CISA, the NSA and allied cybersecurity agencies have warned organizations not to give agentic AI systems broad or unrestricted access, especially to sensitive data or critical systems.
The joint guidance tells government, critical infrastructure and industry organizations to start with low-risk, non-sensitive tasks before expanding agent autonomy.
NSA described the document as a cybersecurity information sheet on the “careful adoption” of agentic AI services, with a focus on critical infrastructure and the defense sector.
The guidance was co-authored by the Australian Signals Directorate’s Australian Cyber Security Centre, CISA, NSA, the Canadian Centre for Cyber Security, New Zealand’s National Cyber Security Centre and the U.K. National Cyber Security Centre.
Defining the risks of autonomy
The systems use large language models alongside external tools, data sources, memory and planning workflows to reason, plan and take actions. Some systems can also create sub-agents to carry out subtasks without continuous human intervention.
NSA’s release lists five risk areas: privilege risks, design and configuration risks, behavior risks, structural risks and accountability risks. The agencies warn that over-privileged agents can amplify a single compromise, while opaque agent systems can make auditing and compliance harder.

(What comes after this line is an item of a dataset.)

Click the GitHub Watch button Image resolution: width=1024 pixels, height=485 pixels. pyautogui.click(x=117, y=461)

The guidance describes a “confused deputy” scenario in which a low-privileged actor manipulates a trusted agent into taking actions the actor could not perform directly. Because the action runs under the agent’s trusted identity, audit logs may look legitimate and delay detection.

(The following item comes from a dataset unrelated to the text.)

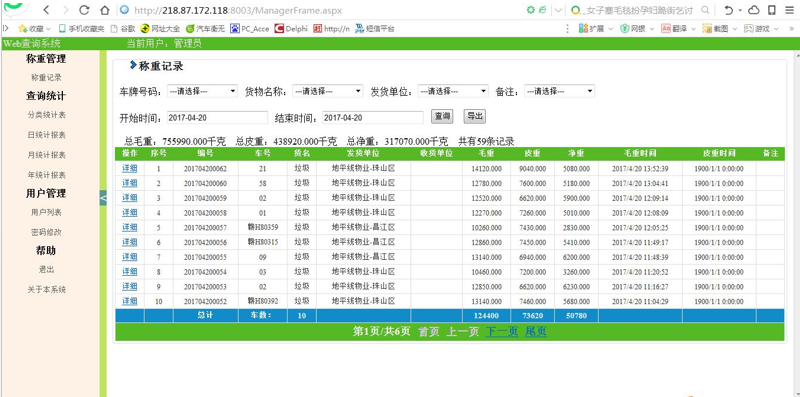The image size is (800, 397).
Task: Click the search magnifier icon
Action: pyautogui.click(x=705, y=10)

Treating agents as governed identities
The agencies’ recommended controls treat AI agents as governed digital identities. Developers should construct each agent as a distinct cryptographic principal with its own keys or certificates.
Operators should authenticate inter-agent and agent-to-service calls with mutual TLS, maintain a trusted registry, bind identities to authorized roles and deny access to any agent or key missing from that registry.
That approach aligns agentic AI security with zero-trust architecture rather than a separate AI control layer. NIST’s zero-trust guidance says no implicit trust should be granted based only on network location or asset ownership, with authentication and authorization performed before access to enterprise resources.
Rapid enterprise adoption vs. visibility gaps
The guidance arrives as analysts and security groups report faster enterprise adoption of AI agents. Gartner predicted that up to 40% of enterprise applications will be integrated with task-specific AI agents by the end of 2026, up from less than 5% in 2025.
A Cloud Security Alliance survey report, commissioned by Token Security and published in April, found that 82% of enterprises had unknown AI agents in their IT environments and 65% reported AI agent-related incidents in the previous 12 months.
Supply chain transparency and monitoring
The guidance also moves agentic AI into procurement and supply-chain review. Agentic systems may rely on third-party tools, external components or dynamically loaded packages.
The agencies recommend trusted registries for third-party components, approved tool allow lists, human-readable logs of tool use and software bills of materials for agentic workflows.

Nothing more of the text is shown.